I've never heard of this problem in a 357/38 and have never had this problem. I have had some stuck cases on very light revolvers.
 
Did you shoot the .357's the same range trip after shooting the .38's?

I had a similar problem when I did that. It was residue from the .38's at the end of the cylinder. Since the .38 cases are shorter than the .357 the bullet actually leaves the case inside the cylinder and powder residue builds up. Then the .357 case goes in all the way and gets stuck.

Have you tried cleaning the gun well and shooting the .357's before the .38's?
 
A good tip I received years ago was to use a 10mm/.40 cal brush for the cylinders, and also run a lightly oiled patch through each cylinder prior to shooting. This should help both with carbon build-up and sticky extractions.
 
I use only 357mag bass with non-mag primers, 6.0 gr. 700X powder, 125 gr. Speer SJHP. Load listed by IMR. Hotter than 38 +P, recoil is stout yet comfortable for 100+ rnds. No stuck cases in S&W 66 4" and Python 6".
 
My SP101 2.25" is a few years old, but new enough that the lawyer label is on the underside of the barrel (used to be on the side). I've never had any brass stick in my cylinder, be it .38 sp or .357 mag. Even shooting both on the same trip. I found that my SP101 actually prefers 158 gr .357 mags, as they are more accurate in my gun.
 
You may have a variety of things going on.
As already mentioned . . . if you were shooting 38 special and then switched to 357, you may have had some carbon build-up in the chambers. You mention they were your reloads . . . I only shoot reloads as well and I also shoot 38 special out of my 357s . . as well as 38 Colt Short and Longs so we are talking all different lengths. If I am going to shoot a combination of cartridges at the same range session . . . I start out with the longest cartridge and then work my way down. i.e. 357, the 38 Special and then perhaps 38 Colt Long or Short . .. depends on what I feel like shooting.

I don't have experience with the revolver you have but I do have Ruger revolvers. Ruger is notorious for tight cylinder throats. Have you checked to see what diameter your revolver has? What boolet diameter were you shooting and what are they in diameter in comparison to your cylinder throats? I only shoot cast that I cast up. If you are using say a .357 diameter bullet but trying to put it through a tight cylinder throat - say .356 . . then you are going to have increased pressure as the larger bullet is pushed through the smaller throat.

You say that you were loading "1/2 grain below max" on your powder charge. My question ould be "why"?. First . . . if that load works good in your BH and gives good accuracy . . . fine. But to expect the same load to work equally as well out of a "new to you " revolver is probably not the best path to follow. First place, the 101 is a lot smaller size than your BH. Why are you starting out "1/2 grain below max" and not following the golden rule of reloading - "starting low and working up" to find out what load works best out of your new pistol? If you are loading that high and have a number of things that might add to increased pressure . . i.e. throat size, too much crimp, etc. . . then you can expect that yu very well might have problems with "sticky" casings. Other than your "stuck" casings, were there any other indications of over pressure?
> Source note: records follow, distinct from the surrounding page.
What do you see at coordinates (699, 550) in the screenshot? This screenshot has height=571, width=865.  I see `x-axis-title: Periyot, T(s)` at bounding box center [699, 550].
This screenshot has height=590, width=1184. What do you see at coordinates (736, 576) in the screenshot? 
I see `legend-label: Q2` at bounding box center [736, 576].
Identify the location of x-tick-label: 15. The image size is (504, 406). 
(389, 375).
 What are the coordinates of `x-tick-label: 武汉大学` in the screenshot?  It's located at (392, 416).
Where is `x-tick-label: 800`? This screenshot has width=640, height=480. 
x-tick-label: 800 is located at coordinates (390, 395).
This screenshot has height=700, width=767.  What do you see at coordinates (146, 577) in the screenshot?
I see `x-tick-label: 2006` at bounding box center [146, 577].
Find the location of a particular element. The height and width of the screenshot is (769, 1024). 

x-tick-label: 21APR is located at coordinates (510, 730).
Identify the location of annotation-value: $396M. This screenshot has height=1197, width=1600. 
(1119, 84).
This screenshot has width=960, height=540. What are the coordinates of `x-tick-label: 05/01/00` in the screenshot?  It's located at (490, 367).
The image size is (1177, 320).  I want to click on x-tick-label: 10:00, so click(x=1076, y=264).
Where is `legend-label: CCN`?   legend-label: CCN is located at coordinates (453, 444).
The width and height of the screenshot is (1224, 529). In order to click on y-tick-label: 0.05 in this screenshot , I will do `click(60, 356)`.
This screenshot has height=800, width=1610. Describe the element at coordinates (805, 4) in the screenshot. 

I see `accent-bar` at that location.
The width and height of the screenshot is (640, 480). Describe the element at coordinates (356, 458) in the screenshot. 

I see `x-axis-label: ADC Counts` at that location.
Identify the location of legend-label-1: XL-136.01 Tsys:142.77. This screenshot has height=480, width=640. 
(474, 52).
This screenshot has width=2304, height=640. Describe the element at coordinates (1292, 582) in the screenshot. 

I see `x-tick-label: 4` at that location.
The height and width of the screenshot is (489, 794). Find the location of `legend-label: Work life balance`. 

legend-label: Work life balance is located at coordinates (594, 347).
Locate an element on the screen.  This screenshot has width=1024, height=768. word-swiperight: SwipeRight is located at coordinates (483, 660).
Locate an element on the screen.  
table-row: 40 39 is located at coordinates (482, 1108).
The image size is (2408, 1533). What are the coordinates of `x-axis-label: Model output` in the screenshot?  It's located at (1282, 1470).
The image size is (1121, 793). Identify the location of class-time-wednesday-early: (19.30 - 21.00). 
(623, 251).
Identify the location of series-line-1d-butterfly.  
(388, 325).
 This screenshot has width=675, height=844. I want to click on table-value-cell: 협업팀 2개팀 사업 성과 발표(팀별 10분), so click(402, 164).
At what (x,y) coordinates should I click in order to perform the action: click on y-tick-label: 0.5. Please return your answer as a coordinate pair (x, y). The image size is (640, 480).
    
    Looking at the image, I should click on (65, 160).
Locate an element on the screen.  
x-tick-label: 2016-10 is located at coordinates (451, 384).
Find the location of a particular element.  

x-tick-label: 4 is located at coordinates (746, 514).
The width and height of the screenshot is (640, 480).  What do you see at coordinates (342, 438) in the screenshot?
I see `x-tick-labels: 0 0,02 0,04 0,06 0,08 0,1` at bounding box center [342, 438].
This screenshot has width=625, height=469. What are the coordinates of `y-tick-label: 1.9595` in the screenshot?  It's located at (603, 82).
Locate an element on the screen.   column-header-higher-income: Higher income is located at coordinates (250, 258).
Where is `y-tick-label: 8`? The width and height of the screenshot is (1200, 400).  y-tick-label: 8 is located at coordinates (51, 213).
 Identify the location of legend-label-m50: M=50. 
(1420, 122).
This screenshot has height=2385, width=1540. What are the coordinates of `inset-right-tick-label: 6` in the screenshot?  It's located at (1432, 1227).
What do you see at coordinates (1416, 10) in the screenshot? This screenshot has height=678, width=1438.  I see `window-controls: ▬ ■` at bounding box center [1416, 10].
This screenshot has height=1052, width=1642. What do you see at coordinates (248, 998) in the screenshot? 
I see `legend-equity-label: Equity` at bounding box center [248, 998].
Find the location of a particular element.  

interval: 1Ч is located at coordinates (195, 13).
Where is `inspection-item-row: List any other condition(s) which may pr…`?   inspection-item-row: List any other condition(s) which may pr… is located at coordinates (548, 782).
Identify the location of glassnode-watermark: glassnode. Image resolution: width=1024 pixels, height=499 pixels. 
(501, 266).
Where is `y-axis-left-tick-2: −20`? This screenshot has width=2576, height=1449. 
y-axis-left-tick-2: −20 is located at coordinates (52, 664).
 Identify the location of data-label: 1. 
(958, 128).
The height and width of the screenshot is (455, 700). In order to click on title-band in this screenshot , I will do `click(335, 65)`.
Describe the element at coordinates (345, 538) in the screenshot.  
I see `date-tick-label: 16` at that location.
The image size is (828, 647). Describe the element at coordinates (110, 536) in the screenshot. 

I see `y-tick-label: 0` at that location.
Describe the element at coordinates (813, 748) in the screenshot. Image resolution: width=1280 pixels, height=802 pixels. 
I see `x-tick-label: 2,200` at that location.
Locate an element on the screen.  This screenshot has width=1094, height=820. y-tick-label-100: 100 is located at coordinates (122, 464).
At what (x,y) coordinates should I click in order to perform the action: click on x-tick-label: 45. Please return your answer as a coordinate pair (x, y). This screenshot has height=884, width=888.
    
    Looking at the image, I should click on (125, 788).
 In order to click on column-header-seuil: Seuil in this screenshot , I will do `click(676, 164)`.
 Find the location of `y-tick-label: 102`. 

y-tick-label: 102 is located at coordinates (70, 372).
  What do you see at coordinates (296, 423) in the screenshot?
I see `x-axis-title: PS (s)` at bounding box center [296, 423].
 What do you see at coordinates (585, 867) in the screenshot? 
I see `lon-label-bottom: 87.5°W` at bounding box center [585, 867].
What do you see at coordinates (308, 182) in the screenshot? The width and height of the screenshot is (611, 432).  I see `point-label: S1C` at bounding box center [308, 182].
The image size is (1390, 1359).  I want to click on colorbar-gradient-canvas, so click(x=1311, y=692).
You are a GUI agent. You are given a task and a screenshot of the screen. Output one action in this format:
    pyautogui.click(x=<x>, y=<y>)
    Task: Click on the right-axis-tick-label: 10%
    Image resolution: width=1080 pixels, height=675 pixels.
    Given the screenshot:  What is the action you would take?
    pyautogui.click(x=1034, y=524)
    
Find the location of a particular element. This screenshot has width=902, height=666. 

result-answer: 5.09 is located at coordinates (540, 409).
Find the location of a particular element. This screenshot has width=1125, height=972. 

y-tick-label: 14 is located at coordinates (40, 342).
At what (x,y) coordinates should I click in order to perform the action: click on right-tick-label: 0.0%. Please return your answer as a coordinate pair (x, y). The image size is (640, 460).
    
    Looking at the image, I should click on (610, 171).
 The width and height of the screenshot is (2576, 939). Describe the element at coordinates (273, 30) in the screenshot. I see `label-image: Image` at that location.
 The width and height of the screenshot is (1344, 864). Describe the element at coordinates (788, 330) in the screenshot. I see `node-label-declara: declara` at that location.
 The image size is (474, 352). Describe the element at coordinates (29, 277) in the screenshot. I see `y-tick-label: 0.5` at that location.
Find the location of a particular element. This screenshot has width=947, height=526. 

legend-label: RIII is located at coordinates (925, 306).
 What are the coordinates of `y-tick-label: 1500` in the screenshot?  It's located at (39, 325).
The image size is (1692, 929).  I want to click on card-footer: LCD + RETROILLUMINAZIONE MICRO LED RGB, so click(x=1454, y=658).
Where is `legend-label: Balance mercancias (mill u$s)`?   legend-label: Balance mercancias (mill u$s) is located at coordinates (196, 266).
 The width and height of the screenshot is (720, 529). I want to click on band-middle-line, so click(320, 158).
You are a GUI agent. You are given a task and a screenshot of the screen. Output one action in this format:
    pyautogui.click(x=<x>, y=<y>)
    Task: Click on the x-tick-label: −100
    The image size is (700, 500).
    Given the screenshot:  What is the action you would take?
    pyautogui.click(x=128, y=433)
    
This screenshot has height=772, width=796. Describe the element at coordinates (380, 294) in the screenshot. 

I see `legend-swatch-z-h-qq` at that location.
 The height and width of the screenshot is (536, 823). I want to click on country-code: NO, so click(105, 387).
I'm not trying to be "critical" . . but the first thing I would do is start "working up" a load for the revolver . . . start at the minimum and work up in say .2 grain increments until you found what worked best. But even before that, I'd be measuring all the throats . . and they can vary from one chamber to another due to the way Ruger reams them . . . and make sure that they are the correct size. If your bore slugs out at say .357 but your throats are undersize . . . what good is it to try to push a fat object through a small hole and then expect it to expand to fit the bore after it leaves the throats? A good gunsmith should be able to measure your throats with pin gauges and then ream them if necessary.

If your throats check out fine and you work up a load that shoots well and you still have sticking cases, then it's pretty easy to polish the chambers with a bore mop and some very fine polishing compound. And one thing to remember when you clean . . . if you are oiling your cylinder chambers and there is any great amount of oil left on the chamber walls, that can also make a casing stick.

Good luck and enjoy! :)
 
I will try to answer a few of the questions I have gotten on this thread.

Mine is the 2.25 inch barrel.

I did shoot the 38 specials first but only 10 of them and then tried the 357's

I checked the machined holes for burring and found none. the rear of the cylinder holes measure 380 thousands and the front of the holes measure 356 thousands. the factory bullets measure 356.5 thousands. My cast bullets measure 357 thousands.

The barrel end measures 354 thousands. I cant get the instrument in to the back of the barrel to measure it.

I do use magnum primers in the magnum loads and regular primers in the 38 specials.

And for working up the load these were 357's that I loaded about 20 years ago and I did work up to this load in my blackhawk. Jujst didnt think they would be too much for a new gun. I also stated that the factory loaded 357's stuck in the gun to. If it was just my loads I could see a problem. I am going to let the wife shoot this gun mostly and she will only use 38 specials. so its not a big problem. When I want to use 357's I will use the 125 grain bullets as they don't stick.

Thanks for all the replies. I really do love this gun. I can pocket carry or if wearing carpenter jeans it will carry in the watch pocket.